» Bloc de texte:
L’augmentation du nombre de divorces qui interviennent à tout âge et de plus en plus après la cessation d’activité modifie le rapport à la réversion. Depuis plusieurs années, le Conseil d’Orientation des Retraites souhaite, sur ce sujet, une modification de la réglementation. Les personnes séparées à la suite d’une union hors mariage n’ont pas droit à la réversion, ce qui pose la question de l’extension de la réversion à d’autres formes d’union que le mariage.

Le COR demande une harmonisation des règles en cas de divorce et notamment celles portant sur les conditions de non-remariage. A juste titre, les membres du COR soulignent que les retraités vivant seuls après un divorce ou après une rupture d’une union hors mariage sont fréquemment confrontés à des problèmes de revenus. Il y a un risque d’augmentation du nombre de femmes retraitées en situation de précarité à la suite d’un divorce ou d’une séparation car les personnes divorcées ne perçoivent pas de pension de réversion tant que leur ex-époux n’est pas décédé. Certains sont tentés d’instituer, sur le modèle de ce qui se pratique en Europe du Nord, un partage des droits entre conjoints divorcés.

» Données fournies:
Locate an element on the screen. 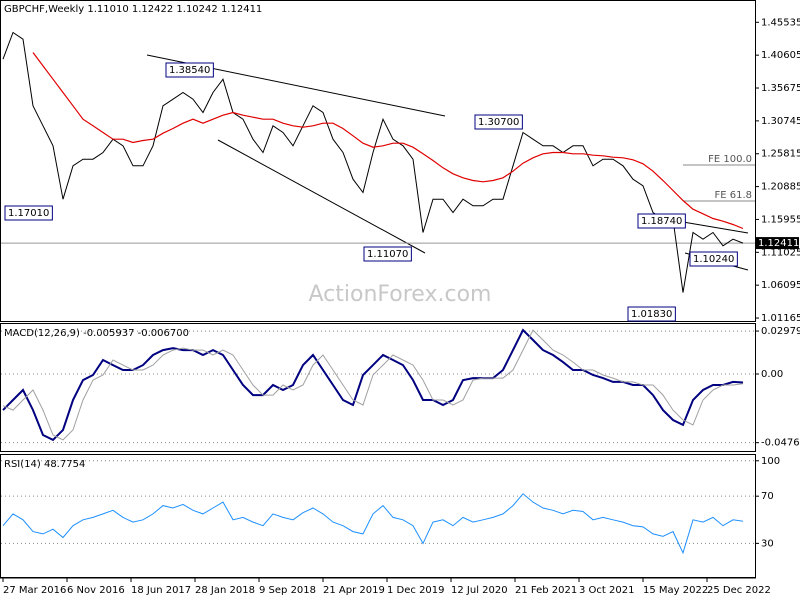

» Consigne: Recopiez mot pour mot l'intégralité du texte sur la pension de réversion en cas de divorce, sans rien changer.

» Votre réponse:
L’augmentation du nombre de divorces qui interviennent à tout âge et de plus en plus après la cessation d’activité modifie le rapport à la réversion. Depuis plusieurs années, le Conseil d’Orientation des Retraites souhaite, sur ce sujet, une modification de la réglementation. Les personnes séparées à la suite d’une union hors mariage n’ont pas droit à la réversion, ce qui pose la question de l’extension de la réversion à d’autres formes d’union que le mariage.

Le COR demande une harmonisation des règles en cas de divorce et notamment celles portant sur les conditions de non-remariage. A juste titre, les membres du COR soulignent que les retraités vivant seuls après un divorce ou après une rupture d’une union hors mariage sont fréquemment confrontés à des problèmes de revenus. Il y a un risque d’augmentation du nombre de femmes retraitées en situation de précarité à la suite d’un divorce ou d’une séparation car les personnes divorcées ne perçoivent pas de pension de réversion tant que leur ex-époux n’est pas décédé. Certains sont tentés d’instituer, sur le modèle de ce qui se pratique en Europe du Nord, un partage des droits entre conjoints divorcés.